TOWNSEND: Oh, absolutely. He's been active. Now, whether or not it was tied to the anniversary is less clear to me, John. But just last week, the State Department issued this warning to Americans traveling overseas to be careful. It was an unusual in the since that it was worldwide. We often see travel advisories limited to a particular country. This was worldwide.

The last time we saw that was when al-Mauretani was involved in the planning in the fall of last year. And so, last week, we see this worldwide travel advisory go out. I suspect that that was triggered to al-Mauretani's conduct. And then, of course, that would have put pressure on the Pakistanis to step up their cooperation with the Americans to disrupt any plot or potential operation he was planning.

KING: And when you hear things like the State Department saying embassies around the world are double and triple checking their security postures, some of them on a heightened sense of alert. Is that based on your sources based on actionable intelligence or just common sense prudence with the anniversary approaching?

TOWNSEND: Well, I think there's a little bit of both going on. I mean, they were -- the security officials feel pretty good about the security activities they have undertaken here in the United States, their work with state and locals. There is no direct specific credible threat to the anniversary.

And so, I think when you look at that, when you look at the tightness of the security here inside the United States, it's natural to say Americans will be more vulnerable outside the United States. And so, that's one piece of it.
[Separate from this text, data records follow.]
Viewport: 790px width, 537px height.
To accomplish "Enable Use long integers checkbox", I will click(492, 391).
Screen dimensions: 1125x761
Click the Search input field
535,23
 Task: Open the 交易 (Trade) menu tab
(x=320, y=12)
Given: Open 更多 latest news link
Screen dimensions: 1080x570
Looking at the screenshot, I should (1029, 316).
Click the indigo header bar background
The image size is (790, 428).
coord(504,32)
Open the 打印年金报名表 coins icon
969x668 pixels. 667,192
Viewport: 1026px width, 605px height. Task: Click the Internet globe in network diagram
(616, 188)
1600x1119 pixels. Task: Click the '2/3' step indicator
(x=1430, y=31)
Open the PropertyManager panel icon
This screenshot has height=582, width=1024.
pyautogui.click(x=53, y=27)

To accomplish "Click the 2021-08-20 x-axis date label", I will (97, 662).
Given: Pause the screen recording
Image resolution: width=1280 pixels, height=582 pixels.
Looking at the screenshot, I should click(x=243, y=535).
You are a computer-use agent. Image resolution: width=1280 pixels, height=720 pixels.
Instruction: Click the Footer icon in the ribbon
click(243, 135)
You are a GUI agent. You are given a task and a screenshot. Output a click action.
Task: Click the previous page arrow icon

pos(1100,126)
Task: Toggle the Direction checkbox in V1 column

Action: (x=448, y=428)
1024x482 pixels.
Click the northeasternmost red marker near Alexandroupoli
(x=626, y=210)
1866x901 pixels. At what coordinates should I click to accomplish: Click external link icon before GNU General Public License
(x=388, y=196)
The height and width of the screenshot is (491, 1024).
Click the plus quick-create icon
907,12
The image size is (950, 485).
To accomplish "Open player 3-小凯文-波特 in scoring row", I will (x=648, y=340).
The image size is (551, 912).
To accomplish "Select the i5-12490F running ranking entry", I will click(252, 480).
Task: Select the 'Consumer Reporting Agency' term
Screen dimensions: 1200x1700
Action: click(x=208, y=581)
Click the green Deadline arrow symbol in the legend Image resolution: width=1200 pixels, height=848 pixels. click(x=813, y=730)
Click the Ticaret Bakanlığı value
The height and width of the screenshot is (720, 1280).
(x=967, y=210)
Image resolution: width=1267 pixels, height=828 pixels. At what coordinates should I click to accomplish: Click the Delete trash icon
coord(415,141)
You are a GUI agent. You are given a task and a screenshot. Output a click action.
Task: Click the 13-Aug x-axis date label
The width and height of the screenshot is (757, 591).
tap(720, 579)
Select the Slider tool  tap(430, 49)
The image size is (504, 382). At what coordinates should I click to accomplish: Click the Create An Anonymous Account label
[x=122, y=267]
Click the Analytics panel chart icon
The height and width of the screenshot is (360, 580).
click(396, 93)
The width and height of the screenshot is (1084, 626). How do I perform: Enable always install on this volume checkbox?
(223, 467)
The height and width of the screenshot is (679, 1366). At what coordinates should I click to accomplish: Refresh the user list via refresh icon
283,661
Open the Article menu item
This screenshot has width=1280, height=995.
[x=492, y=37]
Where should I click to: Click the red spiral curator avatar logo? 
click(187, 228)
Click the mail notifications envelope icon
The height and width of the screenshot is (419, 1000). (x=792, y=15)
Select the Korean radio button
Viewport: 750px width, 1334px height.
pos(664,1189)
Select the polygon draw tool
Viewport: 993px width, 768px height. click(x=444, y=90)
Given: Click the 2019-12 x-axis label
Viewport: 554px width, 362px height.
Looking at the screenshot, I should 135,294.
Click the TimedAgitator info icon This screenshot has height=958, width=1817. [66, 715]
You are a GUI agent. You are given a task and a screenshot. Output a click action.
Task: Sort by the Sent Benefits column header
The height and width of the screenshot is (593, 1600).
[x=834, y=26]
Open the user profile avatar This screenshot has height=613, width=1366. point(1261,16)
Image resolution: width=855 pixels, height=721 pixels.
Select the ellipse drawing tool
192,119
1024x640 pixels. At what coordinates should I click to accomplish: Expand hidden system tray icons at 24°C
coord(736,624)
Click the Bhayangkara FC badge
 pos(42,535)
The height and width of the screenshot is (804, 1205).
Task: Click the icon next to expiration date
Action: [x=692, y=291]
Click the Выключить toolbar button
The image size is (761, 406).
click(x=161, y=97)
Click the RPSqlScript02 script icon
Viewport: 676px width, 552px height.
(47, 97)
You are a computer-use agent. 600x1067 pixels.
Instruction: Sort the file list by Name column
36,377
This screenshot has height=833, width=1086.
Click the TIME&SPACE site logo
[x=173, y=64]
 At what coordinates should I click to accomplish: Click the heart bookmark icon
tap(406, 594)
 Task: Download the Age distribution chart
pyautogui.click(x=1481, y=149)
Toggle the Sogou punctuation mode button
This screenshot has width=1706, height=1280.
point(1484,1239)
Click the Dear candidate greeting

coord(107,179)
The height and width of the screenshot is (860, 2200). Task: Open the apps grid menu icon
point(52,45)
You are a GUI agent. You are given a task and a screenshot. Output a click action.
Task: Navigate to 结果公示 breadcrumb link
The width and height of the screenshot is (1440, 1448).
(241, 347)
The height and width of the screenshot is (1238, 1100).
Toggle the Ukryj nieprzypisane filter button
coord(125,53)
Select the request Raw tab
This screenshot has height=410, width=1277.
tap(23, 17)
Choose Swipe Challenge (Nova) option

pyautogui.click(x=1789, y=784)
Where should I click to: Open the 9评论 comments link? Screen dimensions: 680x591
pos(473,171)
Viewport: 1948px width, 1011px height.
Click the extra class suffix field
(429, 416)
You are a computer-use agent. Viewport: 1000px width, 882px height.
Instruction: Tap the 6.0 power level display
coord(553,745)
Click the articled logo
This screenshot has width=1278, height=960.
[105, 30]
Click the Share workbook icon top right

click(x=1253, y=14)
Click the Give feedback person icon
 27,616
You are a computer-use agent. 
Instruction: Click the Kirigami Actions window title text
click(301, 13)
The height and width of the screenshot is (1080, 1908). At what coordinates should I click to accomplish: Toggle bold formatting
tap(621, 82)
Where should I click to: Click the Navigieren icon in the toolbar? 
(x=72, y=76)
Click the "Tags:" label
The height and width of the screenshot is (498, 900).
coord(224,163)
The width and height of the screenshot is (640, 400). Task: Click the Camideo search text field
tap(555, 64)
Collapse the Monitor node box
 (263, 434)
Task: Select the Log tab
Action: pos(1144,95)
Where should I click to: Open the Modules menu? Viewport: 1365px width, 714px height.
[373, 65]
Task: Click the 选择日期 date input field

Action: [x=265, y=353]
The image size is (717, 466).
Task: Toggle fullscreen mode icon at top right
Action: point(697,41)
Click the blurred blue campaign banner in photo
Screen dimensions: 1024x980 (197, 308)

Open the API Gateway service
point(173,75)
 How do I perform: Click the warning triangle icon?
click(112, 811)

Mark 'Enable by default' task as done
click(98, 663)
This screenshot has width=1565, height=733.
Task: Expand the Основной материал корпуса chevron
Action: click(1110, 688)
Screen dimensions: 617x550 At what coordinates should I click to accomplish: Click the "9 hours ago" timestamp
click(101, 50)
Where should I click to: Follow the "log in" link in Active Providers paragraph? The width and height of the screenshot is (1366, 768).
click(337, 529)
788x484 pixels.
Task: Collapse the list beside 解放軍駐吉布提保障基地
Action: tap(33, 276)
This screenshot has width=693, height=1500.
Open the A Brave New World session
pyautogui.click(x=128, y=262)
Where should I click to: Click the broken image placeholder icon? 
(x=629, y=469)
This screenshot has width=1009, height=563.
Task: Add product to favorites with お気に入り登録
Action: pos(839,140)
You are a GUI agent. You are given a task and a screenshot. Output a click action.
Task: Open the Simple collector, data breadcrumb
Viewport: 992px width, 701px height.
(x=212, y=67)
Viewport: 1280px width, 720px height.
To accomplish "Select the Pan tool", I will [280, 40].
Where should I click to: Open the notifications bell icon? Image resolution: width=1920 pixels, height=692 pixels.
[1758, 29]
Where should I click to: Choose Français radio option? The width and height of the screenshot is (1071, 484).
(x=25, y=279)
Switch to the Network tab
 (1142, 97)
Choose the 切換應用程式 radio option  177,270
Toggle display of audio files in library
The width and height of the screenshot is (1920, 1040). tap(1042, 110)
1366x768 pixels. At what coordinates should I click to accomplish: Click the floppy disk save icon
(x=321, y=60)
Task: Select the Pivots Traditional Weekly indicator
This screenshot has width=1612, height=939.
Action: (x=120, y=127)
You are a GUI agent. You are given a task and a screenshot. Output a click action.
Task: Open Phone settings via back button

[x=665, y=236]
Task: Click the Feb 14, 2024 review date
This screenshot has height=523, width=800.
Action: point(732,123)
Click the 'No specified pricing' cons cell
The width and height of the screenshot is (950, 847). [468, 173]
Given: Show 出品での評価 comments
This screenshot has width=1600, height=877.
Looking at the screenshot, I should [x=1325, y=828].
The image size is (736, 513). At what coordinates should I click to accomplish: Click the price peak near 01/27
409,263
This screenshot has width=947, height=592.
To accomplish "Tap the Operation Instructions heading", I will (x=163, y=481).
But when you take that and you add that to somebody like al-Mauretani's history of planning over the last 12 months, targeting Americans or allies around the world, you can see where they would want their embassies particularly alert, locked up very -- linked up very closely with our foreign allies in intelligence services around the world.

KING: And we know from the materials seized at the bin Laden compound that there were some references to the anniversary, but at least based on CNN's reporting, I don't believe any specific plans, any specific connect the dots, this is something bin Laden or his top deputies wanted to happen. What is your sense based on the actions based on that intelligence, the U.S. officials, other western governments believe that they have a better sense of what could come?

TOWNSEND: I think so, John. I mean, I think every intelligence official, either U.S. or foreign, that you talk to says that this was -- the notion of an anniversary attack out of the Bin Laden compound was sort of a rumination, an idea, and there was no indication in his communications that they could see that anybody had picked up the plan or that idea and actually put a plan to it to make it operational.

And so, while it was concerning, and I think many sort of security steps have been taken, I'm here in New York and I can tell you there's been an extraordinary level of effort by Police Commissioner Kelly and the NYPD to ensure the safety and security on the anniversary, I think they feel pretty good. There's not a specific plot that they are aware of. And they have taken these sort of measures that would discourage anyone from trying to attempt such an attack.

KING: Fran Townsend, appreciate your insights from New York tonight.

We'll continue to cover this story throughout the week -- preparations by the United States government and others with the 10th anniversary of 9/11 approaching.

It's also a busy week in politics. We'll stay on top of that. Governor Romney outlines his jobs program tomorrow. The president, of course, on Thursday night.

But that's all the time we have tonight. We'll see you tomorrow night right here.

"ANDERSON COOPER 360" starts right now.